1.     The appeal is upheld with costs, including the costs of two counsel.

2.     The order of the Tax Court of 11 October 2016 is set aside and replaced with the following order:

The deceased was entitled, on the date of his death, to convert the preference shares to ordinary shares and the preference shares must be valued, for the purposes of paragraph 40 read with paragraph 31(3) of the Eighth Schedule to the Income Tax Act, on this basis.’

____________________

D Davis

Acting Judge of Appeal

APPEARANCES

For the Appellant:                            A R Sholto-Douglas SC with N Bawa SC

Instructed by:                                    State Attorney, Bloemfontein

 

For the respondent:                         P A Solomon SC with J Boltar

Instructed by                                     Werkmans Attorneys,

                                                            Symington & De Kok, Bloemfontein



[1] Paras 31 (3) of the Eighth Schedule to the Act.
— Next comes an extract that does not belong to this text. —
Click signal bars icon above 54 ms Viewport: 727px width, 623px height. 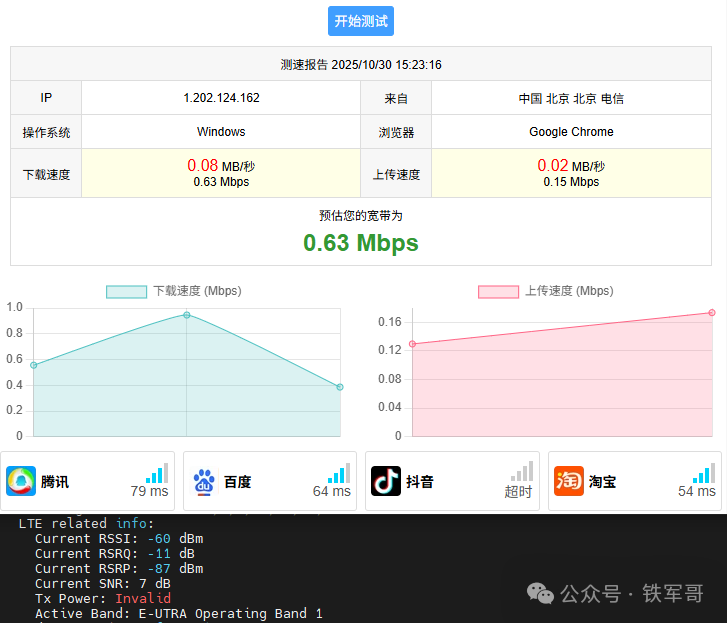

[2] Natal Joint Municipal Pension Fund v Endumeni Municipality 2012 (4) SA 593 (SCA) at para 18

[3] Rosslare (Pty) Ltd v Registrar of Companies 1972 (2) SA 524 (D & CLD) at 528 A-B, LAWSA (first re-issue) Vol 4 Part 1 at para 73 in respect of the 1973 Companies Act. The position remain the same under the Companies Act 71 of 2008. LAWSA (second edition) Vol 4 Part at para110

[4] For the distinction between variation of rights and shares that become commercially less valuable, see White, supra at 74; and the minority judgment of Trollip JA in Utopia Vakansie-Oorde Bpk v Du Plessis 1974 (3) SA 148 (A) at 181-182. Blackman, Jooste and Everingham Commentary on the Companies Act Volume 1 at 5-286 argue that this distinction drawn in English law is equally applicable in South African company law.